_RECORDS_
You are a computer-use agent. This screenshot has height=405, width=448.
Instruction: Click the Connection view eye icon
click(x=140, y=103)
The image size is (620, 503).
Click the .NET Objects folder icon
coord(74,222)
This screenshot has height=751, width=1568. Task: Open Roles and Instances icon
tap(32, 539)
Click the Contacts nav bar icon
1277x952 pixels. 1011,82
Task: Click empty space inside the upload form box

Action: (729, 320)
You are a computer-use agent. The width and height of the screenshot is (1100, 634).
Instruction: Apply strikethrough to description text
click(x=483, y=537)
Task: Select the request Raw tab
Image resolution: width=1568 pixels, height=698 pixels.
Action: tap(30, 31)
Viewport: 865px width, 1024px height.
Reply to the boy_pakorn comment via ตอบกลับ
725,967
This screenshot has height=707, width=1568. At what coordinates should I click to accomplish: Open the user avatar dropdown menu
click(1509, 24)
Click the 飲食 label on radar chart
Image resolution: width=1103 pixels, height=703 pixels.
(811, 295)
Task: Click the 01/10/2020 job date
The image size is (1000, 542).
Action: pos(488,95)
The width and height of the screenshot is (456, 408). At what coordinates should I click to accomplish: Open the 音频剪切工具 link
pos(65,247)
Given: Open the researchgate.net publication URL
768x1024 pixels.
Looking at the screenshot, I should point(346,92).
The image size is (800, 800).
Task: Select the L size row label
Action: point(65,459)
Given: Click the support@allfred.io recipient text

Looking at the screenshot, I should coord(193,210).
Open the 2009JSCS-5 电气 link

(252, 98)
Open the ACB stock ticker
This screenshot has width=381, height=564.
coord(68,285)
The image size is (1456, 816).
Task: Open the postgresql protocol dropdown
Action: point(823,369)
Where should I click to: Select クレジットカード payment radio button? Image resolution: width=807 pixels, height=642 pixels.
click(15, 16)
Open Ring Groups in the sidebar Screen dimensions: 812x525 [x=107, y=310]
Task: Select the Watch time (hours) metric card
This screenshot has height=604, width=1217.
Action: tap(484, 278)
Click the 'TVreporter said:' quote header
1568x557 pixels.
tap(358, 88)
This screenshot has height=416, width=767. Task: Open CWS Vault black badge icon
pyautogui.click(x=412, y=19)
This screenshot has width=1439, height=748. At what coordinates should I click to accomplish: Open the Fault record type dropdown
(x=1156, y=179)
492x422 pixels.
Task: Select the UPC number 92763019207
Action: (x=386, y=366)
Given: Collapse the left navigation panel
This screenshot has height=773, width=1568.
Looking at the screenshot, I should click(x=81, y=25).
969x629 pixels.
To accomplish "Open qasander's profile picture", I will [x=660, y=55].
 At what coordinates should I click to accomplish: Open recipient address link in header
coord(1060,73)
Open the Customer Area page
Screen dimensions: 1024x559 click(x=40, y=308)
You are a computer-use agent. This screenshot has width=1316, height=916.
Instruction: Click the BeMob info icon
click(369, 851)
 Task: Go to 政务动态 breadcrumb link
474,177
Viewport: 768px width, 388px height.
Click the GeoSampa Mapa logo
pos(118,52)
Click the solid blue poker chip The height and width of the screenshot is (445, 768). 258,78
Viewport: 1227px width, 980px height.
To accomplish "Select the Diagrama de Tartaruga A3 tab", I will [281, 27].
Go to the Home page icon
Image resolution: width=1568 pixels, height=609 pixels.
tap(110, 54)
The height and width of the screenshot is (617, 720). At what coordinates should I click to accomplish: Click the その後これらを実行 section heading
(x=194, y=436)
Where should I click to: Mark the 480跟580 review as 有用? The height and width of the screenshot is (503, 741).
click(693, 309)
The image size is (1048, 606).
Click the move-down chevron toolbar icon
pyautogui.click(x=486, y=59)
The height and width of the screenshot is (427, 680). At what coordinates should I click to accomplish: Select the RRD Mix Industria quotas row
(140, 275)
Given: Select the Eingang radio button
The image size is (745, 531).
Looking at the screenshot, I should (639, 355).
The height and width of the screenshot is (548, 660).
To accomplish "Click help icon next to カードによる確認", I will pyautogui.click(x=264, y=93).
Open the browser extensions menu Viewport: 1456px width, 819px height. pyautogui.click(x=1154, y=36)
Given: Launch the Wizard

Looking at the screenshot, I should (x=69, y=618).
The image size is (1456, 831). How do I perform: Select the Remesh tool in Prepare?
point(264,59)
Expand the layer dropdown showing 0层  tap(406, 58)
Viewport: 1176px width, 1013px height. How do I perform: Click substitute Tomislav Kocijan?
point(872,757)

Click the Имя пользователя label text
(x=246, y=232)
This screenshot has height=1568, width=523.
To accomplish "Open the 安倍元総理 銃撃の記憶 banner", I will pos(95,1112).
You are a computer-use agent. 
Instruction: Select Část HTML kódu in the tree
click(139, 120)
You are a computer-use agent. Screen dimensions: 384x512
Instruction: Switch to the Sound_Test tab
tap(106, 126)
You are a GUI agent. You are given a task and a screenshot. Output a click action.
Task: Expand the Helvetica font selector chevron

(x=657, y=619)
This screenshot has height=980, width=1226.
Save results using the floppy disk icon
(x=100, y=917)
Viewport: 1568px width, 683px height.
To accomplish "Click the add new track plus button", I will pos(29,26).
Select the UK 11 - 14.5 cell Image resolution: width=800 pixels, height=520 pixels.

_STATED EXERCISE_
Format the listing, starting at the line containing "Where should I click to: Mark" and ending at the line containing "will pyautogui.click(x=264, y=93).", as a two-column CSV with the headers instruction and response. Each row should pair one instruction with its answer, with every field quoted and line breaks replaced by spaces.

_SOLUTION TO THE EXERCISE_
instruction,response
"Where should I click to: Mark the 480跟580 review as 有用? The height and width of the screenshot is (503, 741).","click(693, 309)"
"The image size is (1048, 606). Click the move-down chevron toolbar icon","pyautogui.click(x=486, y=59)"
"The height and width of the screenshot is (427, 680). At what coordinates should I click to accomplish: Select the RRD Mix Industria quotas row","(140, 275)"
"Given: Select the Eingang radio button The image size is (745, 531).","Looking at the screenshot, I should (639, 355)."
"The height and width of the screenshot is (548, 660). To accomplish ""Click help icon next to カードによる確認"",","I will pyautogui.click(x=264, y=93)."